Adhesive Capsulitis (Frozen Shoulder)
What is Frozen Shoulder?
Frozen shoulder, also known as adhesive capsulitis, is a condition characterized by stiffness and pain in the shoulder joint. It occurs when the capsule around the joint thickens and tightens. There are two classifications of frozen shoulder: primary and secondary. Primary is associated with other diseases and conditions such as diabetes mellitus, thyroid diseases, and Parkinson’s Disease. Secondary is associated with shoulder injuries or prolonged immobilization of the shoulder joint. Currently this condition is of unknown etiology but there are specific factors that place you at a higher risk.
- 40 years old +
- Immobility or reduced mobility of the shoulder (recovery from upper extremity surgery, broken arm, stroke, a shoulder injury)
- Having a systemic disease (diabetes mellitus, overactive/underactive thyroid, cardiovascular diseases, Parkinson’s Disease)
Frozen shoulder is a condition which can take anywhere from 5 months to 2 years to return to your prior level of function. There are 3 phases associated with this condition: freezing phase, frozen phase, and thawing phase. During the freezing phase one should expect increased shoulder pain, specifically at night, and increased stiffness in the shoulder. This phase can last anywhere from 2-9 months. During the frozen phase you will notice a decrease in pain but peak levels of stiffness. This phase can last anywhere from 4-12 months. Finally, during the thawing phase you will see a gradual return of range of motion. This phase can take anywhere between 5-24 months.
Currently the treatment recommendations for frozen shoulder are varied. There are many treatment options, but not a lot of evidence to support their effectiveness. At this time the only treatment method strongly recommended by researchers is a combination of an intra-articular corticosteroid injection and physical therapy. This combination has been found effective in providing short term pain relief and improved function.
What should you expect during physical therapy? While in the freezing phase the goal is to control pain and inflammation. Possible treatments may include use of TENS, ice, gentle range of motion exercises, education of the condition/course of treatment, and activity modifications. During the frozen phase the goal is to minimize adhesions and restrictions in motion. Possible treatments during this phase may include continuation of gentle range of motion exercises and gentle scapulothoracic strengthening. It is not beneficial to complete vigorous stretching and strengthening during the early phases. The goal during the thawing phase is to treat the marked loss of motion and any abnormal movements. Possible treatments may include more aggressive stretching and strengthening of the rotator cuff muscles.

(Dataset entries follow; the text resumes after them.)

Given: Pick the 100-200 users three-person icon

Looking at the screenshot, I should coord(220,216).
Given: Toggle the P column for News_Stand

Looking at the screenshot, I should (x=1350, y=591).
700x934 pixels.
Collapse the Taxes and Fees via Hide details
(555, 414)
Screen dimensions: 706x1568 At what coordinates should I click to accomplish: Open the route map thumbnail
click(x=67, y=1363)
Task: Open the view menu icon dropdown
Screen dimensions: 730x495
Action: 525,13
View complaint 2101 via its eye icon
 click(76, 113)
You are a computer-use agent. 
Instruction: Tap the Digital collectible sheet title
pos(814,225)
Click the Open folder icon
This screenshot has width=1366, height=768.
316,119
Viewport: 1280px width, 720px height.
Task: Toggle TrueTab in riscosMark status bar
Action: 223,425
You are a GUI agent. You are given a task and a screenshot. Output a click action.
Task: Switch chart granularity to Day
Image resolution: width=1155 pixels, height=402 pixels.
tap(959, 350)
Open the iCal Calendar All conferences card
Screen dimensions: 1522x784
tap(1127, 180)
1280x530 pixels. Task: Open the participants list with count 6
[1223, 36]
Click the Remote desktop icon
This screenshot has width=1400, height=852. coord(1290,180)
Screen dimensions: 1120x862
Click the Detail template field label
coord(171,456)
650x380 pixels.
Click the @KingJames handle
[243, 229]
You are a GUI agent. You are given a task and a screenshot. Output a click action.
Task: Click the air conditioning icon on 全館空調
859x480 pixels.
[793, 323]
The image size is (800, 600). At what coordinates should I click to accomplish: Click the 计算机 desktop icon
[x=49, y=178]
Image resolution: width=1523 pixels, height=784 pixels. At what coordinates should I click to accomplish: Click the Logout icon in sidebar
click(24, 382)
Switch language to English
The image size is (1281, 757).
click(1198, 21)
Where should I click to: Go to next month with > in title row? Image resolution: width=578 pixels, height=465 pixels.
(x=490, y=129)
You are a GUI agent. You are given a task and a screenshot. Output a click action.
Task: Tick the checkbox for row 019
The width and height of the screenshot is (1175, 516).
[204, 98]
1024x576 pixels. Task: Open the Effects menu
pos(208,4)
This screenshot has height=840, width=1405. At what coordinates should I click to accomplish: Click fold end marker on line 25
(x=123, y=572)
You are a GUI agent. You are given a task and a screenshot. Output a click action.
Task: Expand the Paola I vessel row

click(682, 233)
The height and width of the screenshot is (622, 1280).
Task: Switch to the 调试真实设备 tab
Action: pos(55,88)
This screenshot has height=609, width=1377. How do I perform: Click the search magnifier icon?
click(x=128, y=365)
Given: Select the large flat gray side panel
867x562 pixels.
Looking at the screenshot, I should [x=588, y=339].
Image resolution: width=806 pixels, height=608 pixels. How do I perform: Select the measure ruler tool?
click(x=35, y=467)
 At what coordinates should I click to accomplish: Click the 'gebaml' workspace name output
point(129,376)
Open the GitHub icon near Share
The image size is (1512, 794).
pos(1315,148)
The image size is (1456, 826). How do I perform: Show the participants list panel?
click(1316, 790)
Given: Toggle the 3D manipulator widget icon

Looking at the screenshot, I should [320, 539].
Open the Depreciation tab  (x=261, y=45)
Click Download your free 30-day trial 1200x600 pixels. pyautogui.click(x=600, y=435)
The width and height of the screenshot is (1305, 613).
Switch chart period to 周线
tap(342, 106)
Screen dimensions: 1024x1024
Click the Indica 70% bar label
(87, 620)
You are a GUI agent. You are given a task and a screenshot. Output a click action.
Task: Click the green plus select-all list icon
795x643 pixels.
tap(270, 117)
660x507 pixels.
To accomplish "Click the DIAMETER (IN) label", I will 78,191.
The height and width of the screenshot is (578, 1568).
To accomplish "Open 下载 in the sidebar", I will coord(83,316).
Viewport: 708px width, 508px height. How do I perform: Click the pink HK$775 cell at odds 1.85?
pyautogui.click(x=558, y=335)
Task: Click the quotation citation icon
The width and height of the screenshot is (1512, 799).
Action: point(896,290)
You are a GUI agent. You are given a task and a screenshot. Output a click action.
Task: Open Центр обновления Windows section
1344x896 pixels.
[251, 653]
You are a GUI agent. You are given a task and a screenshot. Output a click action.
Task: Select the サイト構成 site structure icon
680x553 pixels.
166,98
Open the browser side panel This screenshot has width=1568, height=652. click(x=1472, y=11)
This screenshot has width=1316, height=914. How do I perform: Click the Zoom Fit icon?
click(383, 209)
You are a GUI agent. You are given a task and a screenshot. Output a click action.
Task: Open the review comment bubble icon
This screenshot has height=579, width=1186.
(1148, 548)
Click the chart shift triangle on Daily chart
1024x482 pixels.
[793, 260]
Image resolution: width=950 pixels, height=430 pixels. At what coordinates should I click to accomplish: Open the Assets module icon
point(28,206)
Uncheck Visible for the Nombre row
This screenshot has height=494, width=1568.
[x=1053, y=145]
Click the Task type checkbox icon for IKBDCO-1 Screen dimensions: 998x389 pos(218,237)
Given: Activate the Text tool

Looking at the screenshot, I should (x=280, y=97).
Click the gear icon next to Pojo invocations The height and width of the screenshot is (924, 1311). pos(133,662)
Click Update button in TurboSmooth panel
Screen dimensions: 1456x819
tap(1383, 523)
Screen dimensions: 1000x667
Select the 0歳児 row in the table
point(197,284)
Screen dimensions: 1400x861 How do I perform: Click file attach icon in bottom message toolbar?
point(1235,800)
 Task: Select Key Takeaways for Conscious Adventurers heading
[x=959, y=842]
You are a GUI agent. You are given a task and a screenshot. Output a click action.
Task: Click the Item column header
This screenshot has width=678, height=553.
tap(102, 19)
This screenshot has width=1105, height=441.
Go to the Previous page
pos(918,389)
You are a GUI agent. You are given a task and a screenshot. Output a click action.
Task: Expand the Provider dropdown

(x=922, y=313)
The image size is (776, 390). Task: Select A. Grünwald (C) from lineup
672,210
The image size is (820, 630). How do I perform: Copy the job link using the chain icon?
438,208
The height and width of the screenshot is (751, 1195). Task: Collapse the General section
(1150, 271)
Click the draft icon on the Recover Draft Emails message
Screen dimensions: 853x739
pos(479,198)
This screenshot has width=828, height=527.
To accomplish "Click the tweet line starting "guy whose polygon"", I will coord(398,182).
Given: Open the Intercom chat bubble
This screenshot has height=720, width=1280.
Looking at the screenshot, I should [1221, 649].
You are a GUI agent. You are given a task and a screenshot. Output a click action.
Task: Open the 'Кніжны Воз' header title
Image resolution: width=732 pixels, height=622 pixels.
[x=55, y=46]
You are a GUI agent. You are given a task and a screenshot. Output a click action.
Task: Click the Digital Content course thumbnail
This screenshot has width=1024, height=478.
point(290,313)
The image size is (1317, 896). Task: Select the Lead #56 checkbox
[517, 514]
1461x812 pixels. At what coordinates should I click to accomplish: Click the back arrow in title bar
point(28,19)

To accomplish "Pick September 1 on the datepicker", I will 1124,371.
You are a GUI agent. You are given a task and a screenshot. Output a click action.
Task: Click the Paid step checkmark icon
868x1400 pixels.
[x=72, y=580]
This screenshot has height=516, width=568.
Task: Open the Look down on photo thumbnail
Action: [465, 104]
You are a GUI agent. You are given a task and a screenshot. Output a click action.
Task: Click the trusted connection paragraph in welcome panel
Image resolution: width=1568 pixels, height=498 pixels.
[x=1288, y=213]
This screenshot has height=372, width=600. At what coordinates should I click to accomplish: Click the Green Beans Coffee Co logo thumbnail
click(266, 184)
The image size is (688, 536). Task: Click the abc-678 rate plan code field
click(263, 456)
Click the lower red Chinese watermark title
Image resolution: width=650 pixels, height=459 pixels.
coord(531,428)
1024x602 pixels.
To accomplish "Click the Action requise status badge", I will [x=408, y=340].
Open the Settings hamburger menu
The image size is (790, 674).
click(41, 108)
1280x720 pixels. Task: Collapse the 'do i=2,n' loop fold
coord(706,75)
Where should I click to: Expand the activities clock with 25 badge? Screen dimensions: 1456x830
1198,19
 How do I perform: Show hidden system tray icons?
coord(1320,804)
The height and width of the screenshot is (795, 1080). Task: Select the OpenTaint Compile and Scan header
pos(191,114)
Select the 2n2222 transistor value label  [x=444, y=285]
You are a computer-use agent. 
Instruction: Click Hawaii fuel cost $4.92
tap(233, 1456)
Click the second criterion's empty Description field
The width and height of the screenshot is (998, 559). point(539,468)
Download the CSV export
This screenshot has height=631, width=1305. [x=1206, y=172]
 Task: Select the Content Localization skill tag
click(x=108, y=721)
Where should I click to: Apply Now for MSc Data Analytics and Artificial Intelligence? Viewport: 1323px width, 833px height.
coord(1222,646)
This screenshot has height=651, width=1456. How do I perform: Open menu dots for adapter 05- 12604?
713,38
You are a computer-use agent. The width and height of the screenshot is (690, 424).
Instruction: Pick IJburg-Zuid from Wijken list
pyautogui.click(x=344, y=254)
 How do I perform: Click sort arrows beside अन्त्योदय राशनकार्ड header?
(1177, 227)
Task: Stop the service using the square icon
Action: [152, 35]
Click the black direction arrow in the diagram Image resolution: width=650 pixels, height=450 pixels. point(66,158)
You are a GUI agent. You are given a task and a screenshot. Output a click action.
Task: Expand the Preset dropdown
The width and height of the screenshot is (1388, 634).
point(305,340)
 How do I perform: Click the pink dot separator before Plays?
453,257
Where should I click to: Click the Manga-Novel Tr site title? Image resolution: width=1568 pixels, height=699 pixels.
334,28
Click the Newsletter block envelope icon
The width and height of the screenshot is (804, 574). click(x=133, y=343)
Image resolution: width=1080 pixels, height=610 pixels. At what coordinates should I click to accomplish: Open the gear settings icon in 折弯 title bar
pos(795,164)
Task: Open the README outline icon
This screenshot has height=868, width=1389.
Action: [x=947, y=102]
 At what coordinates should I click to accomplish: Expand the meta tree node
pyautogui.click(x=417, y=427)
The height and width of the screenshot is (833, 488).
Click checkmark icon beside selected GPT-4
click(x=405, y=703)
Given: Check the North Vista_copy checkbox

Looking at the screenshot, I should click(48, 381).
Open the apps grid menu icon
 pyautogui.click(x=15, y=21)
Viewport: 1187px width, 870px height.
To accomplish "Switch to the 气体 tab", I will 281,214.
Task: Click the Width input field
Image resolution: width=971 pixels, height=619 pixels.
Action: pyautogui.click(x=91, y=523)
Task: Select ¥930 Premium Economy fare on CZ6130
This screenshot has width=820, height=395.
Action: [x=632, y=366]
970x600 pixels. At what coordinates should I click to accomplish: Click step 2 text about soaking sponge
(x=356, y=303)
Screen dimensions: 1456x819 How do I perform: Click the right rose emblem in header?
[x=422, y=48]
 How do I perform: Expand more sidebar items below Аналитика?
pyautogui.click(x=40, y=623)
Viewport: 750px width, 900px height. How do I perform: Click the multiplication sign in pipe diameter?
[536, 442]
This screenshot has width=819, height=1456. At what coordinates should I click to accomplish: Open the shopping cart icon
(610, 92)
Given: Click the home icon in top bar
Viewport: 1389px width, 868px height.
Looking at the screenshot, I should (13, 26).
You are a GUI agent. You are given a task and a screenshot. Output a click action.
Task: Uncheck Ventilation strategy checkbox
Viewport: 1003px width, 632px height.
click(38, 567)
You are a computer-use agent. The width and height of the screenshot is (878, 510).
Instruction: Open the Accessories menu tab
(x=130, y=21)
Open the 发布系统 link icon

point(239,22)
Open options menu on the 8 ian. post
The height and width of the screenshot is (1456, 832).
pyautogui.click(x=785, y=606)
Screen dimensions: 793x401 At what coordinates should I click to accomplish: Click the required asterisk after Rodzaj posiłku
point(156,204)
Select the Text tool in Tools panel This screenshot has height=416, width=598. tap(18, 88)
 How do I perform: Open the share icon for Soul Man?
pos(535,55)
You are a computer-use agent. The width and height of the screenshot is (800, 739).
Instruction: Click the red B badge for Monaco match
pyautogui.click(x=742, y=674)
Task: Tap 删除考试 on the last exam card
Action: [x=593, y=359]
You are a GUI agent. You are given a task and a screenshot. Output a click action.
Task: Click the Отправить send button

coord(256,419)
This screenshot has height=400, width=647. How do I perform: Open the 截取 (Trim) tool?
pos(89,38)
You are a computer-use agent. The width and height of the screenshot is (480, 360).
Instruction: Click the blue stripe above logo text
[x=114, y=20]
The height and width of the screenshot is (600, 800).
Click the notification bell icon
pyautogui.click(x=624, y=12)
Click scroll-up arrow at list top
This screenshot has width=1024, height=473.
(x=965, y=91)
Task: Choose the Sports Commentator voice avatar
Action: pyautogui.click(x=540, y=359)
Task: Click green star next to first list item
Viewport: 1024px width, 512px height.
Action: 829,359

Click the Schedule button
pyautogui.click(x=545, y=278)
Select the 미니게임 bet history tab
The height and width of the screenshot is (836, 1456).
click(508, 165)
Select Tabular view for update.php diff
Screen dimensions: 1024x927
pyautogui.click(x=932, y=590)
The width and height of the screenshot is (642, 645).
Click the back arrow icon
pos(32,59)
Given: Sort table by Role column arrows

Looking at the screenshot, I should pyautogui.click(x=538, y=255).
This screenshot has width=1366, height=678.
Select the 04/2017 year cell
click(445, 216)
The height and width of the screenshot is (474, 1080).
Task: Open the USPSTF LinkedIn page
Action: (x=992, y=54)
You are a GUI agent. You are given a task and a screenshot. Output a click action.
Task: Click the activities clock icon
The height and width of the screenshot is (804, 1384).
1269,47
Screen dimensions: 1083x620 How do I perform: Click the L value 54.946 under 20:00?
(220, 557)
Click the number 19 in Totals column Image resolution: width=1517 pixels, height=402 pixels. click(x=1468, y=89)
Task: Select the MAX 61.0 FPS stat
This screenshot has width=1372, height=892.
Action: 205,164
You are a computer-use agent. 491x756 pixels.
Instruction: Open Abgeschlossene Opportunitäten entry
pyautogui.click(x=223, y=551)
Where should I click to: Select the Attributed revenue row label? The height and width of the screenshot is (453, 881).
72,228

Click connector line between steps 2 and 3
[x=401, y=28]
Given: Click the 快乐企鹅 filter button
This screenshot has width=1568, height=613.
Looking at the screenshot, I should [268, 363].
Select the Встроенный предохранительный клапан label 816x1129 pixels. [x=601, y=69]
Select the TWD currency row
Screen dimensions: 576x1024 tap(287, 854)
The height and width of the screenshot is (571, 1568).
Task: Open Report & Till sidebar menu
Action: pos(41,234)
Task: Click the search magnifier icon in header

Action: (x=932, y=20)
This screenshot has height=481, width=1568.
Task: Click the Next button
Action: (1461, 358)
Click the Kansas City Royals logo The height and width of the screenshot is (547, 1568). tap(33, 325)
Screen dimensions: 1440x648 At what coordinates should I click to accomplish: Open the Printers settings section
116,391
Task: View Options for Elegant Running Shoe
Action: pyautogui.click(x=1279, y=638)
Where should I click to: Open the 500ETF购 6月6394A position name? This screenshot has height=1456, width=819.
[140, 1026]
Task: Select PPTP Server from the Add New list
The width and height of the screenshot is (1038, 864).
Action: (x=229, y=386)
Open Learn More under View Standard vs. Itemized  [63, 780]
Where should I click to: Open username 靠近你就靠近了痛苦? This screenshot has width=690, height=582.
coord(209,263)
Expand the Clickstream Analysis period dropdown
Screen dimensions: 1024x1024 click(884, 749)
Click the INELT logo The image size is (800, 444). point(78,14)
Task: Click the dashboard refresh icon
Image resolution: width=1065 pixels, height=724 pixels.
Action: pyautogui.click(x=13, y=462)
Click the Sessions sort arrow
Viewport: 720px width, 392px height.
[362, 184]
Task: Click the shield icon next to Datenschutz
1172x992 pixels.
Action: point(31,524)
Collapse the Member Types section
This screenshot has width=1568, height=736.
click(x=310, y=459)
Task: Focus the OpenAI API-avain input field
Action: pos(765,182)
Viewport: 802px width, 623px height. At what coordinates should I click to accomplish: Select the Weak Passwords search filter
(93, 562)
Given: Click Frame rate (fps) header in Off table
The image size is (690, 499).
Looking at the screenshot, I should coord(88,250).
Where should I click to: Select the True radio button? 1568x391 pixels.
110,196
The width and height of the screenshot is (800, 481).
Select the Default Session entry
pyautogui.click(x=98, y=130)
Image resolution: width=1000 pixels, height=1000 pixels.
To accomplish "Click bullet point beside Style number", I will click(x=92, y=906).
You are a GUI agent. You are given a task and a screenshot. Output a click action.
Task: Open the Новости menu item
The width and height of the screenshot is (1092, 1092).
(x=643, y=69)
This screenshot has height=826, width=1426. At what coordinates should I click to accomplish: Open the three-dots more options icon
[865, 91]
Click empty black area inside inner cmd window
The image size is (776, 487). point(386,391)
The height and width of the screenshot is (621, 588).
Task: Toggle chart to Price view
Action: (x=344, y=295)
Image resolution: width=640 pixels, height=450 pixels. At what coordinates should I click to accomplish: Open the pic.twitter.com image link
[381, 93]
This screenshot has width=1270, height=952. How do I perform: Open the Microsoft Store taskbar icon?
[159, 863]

Frozen shoulder cannot always be prevented but it is important to stretch your shoulder and back muscles daily, practice good ergonomics while sitting, maintain a healthy immune system, closely monitor any diseases, and do range of motion exercises as early as possible following an injury or surgery.
Pandey V, Madi S. Clinical Guidelines in the Management of Frozen Shoulder: An Update! Indian J Orthop. 2021 Feb 1;55(2):299-309. doi: 10.1007/s43465-021-00351-3. PMID: 33912325; PMCID: PMC8046676.